Trois faits marquent la vie politique québécoise :
– les révélations du Parti québécois et des témoins à la Commission d'enquête sur le crime organisé concernant les liens étroits entre des membres du Parti libéral au pouvoir et la mafia américaine ;
– les élections législatives du 29 octobre 1973 ;
– les conflits d'intérêts impliquant des membres du gouvernement détenteurs d'actions dans des sociétés favorisées par le régime du Premier ministre Robert Bourassa.

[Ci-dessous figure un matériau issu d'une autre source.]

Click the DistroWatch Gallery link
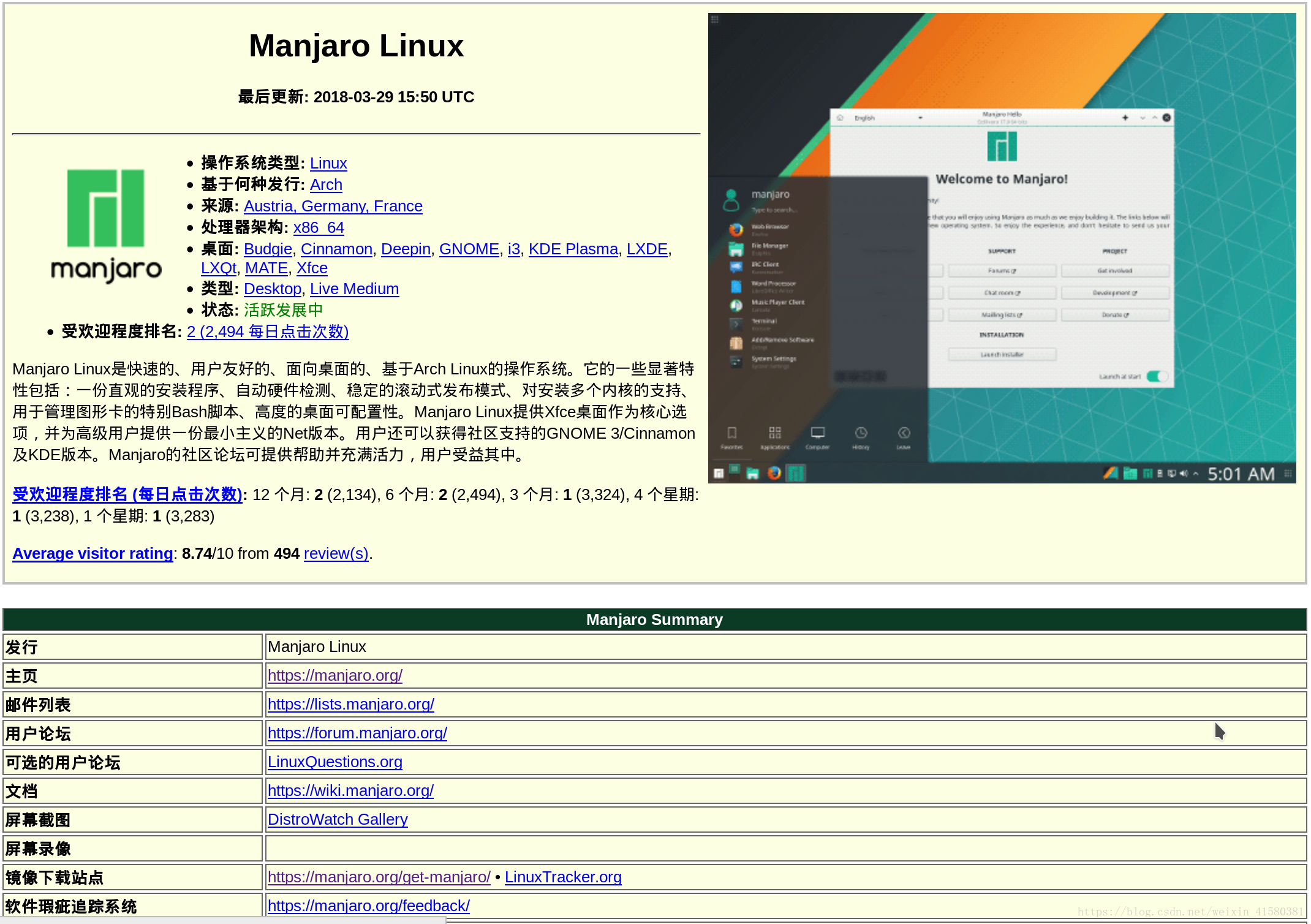 (x=338, y=819)
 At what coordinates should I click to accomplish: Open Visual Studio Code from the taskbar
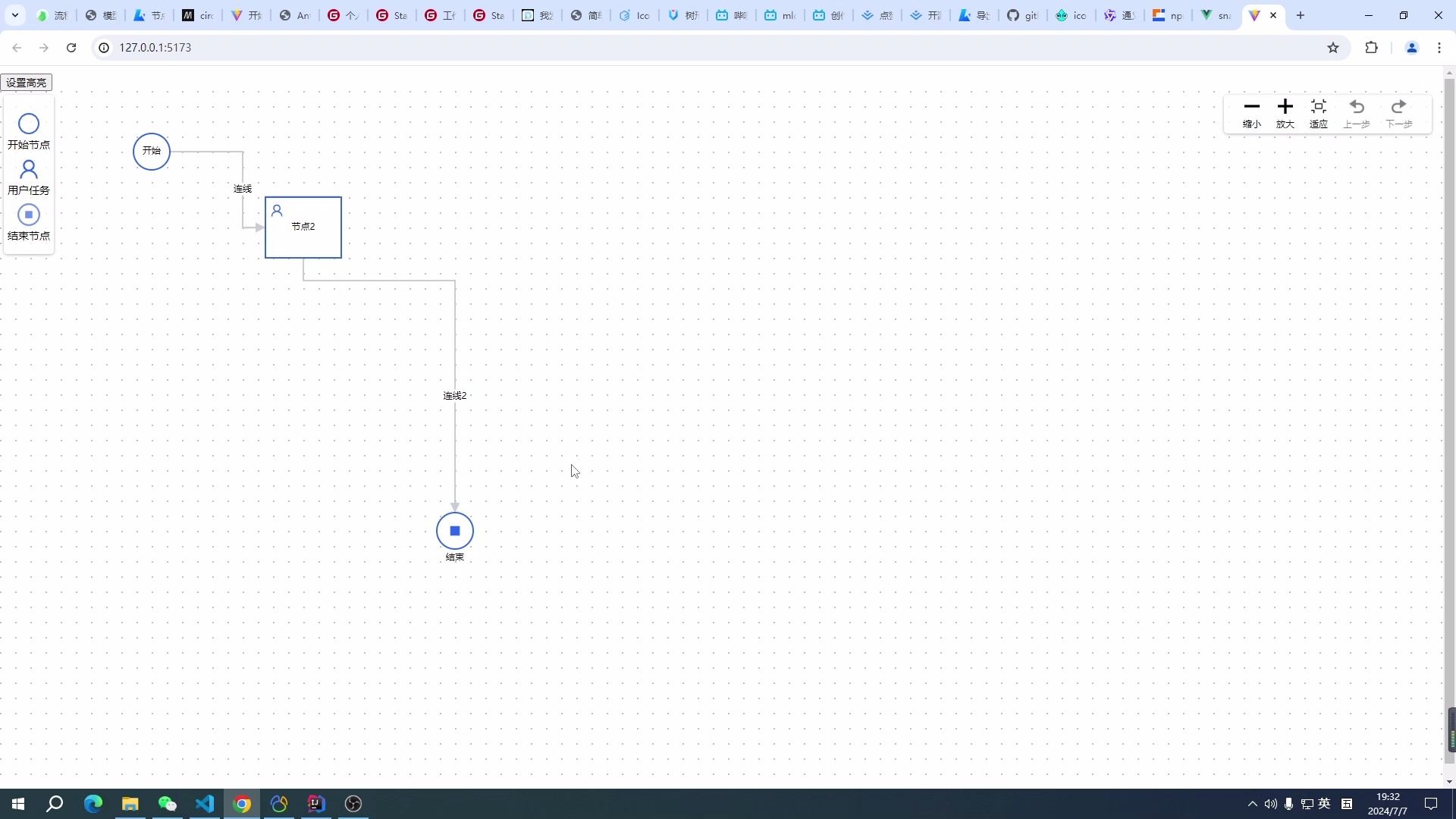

Le 5 juillet 1973, le leader parlementaire du Parti québécois à l'Assemblée nationale, Robert Burns, porte au gouvernement de Robert Bourassa le coup le plus dur depuis la crise d'octobre 1970 (Journal de l'année 1970-71). Il dévoile, en effet, le contenu de conversations entre des membres du gouvernement et des chefs de la pègre, conversations enregistrées par la police au cours d'une vaste enquête sur le crime organisé. Elles démontrent, sans doute possible, que l'ex-ministre du Travail, Pierre Laporte, exécuté par les terroristes du Front de libération du Québec (FLQ), entretenait des relations suivies avec des dirigeants du monde interlope. Elles impliquent également son chef de cabinet, René Gagnon, ainsi qu'un organisateur du Parti libéral, Jean-Jacques Côté. Il sera établi plus tard, au cours des séances de la Commission d'enquête sur le crime organisé, que d'autres ministres et organisateurs libéraux étaient fréquemment sollicités par différents chefs de la mafia.

Ces révélations gênent les libéraux, qui se hâtent d'ajourner la session parlementaire. Quant au Premier ministre Bourassa, il se porte garant de l'intégrité, de la compétence et de l'expérience de feu Pierre Laporte. Il avertit également ceux qui brandissent des dossiers de police contre son gouvernement que « ce jeu se joue à deux ». Il défend les liens de ses collègues avec la pègre, en admettant qu'il est inévitable que la mafia souscrive à la caisse électorale de son parti.